Jay Lovestone is not only one of the oddest characters in the history of the American left but easily its most slippery.

Facebook
Twitter
Email
Flipboard
Pocket

Jay Lovestone is not only one of the oddest characters in the history of the American left but easily its most slippery. From the middle twenties, when as factional leader of the American Communist movement he gained a reputation for both ruthlessness and extraordinary powers of seduction, Lovestone focused his Rasputin-like skills for a half-century upon the manipulation of institutions and personalities.
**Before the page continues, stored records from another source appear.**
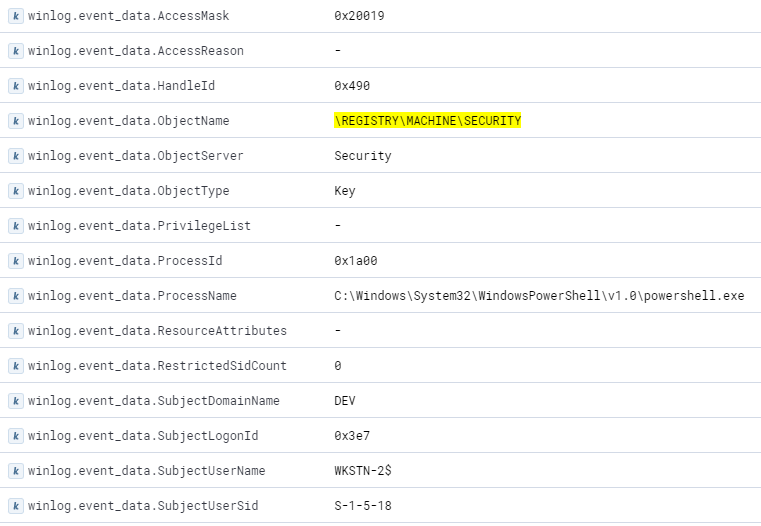Click the keyword icon next to ObjectType
Screen dimensions: 761x526
coord(15,191)
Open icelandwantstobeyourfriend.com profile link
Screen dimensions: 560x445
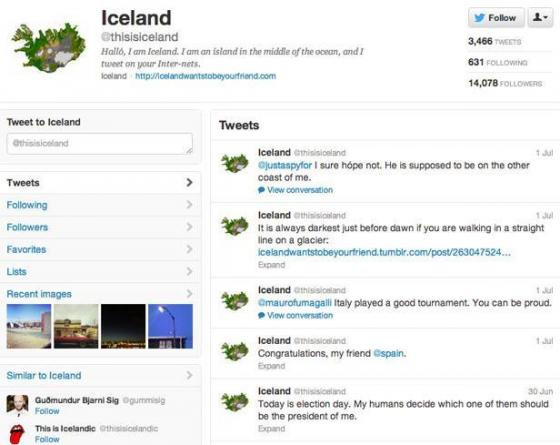click(x=205, y=76)
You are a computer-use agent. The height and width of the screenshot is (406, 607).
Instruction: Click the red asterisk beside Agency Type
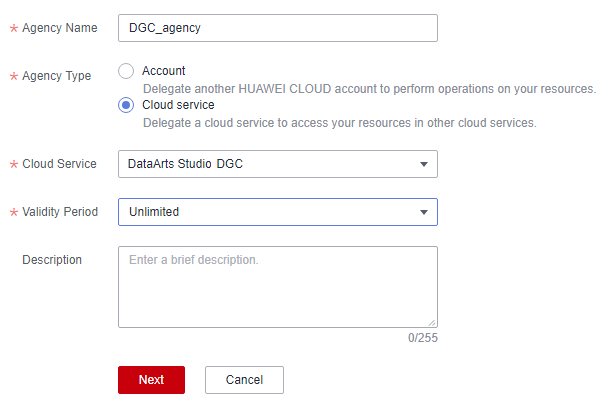click(x=14, y=76)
In the end, decades after he had enlisted as the labor movement’s chief CIA liaison, he had arguably outwitted himself. Had he lived ten more years, Lovestone would have seen his protégés forcibly retired from a reformed AFL-CIO and his Machiavellian global policies replaced by the beginnings of cross-border organizing and genuinely democratic internationalism. Perhaps he has been spinning in his grave.
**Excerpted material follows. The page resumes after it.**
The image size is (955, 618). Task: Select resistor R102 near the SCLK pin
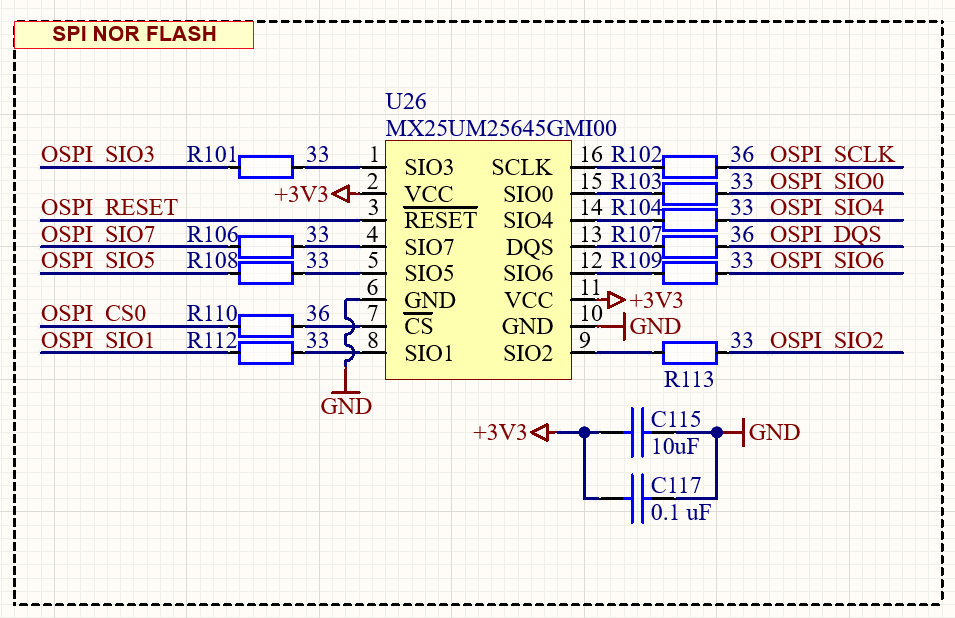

A different version of the Lovestone tale might have treated constant intrigue as the manifestation of a troubled personality; A Covert Life reads too much like the hagiographical treatments of that blustering bureaucrat and fellow Vietnam hawk, George Meany. Even this badly flawed book, however, offers insights into the dark side of the Old Left and into the massive intelligence operations conducted out of the sight of ordinary union members.
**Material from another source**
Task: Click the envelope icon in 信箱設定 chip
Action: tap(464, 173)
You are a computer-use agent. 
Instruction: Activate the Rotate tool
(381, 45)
Like so many other stories, from showbiz to cerebral politics, this one starts in Jewish New York after the turn of the century. Jacob Liebstein, an immigrant radical who entered the City College of New York in 1915, made himself president of the campus Intercollegiate Socialist Society (a distant ancestor of Students for a Democratic Society) and simultaneously fell hard for the new Russian Revolution. A renamed Jay Lovestone was one of the “City College Boys” who aspired in 1919 to lead the American Bolsheviks to victory.

It was an impossible job, with the nation entering an era of relative prosperity and Moscow calling the shots, often very badly, on the most minor matters. Lovestone himself clearly learned the wrong lessons from the Vanguard Party. (The Wobbly aphorism of later decades put it all too accurately: “The trouble with Leninists is that they all want to be Lenin.”) He never seemed to get a grasp of the alien territory west of the Hudson, and perhaps for that reason he devoted less of his energy to fighting capitalism than to fighting factional opponents.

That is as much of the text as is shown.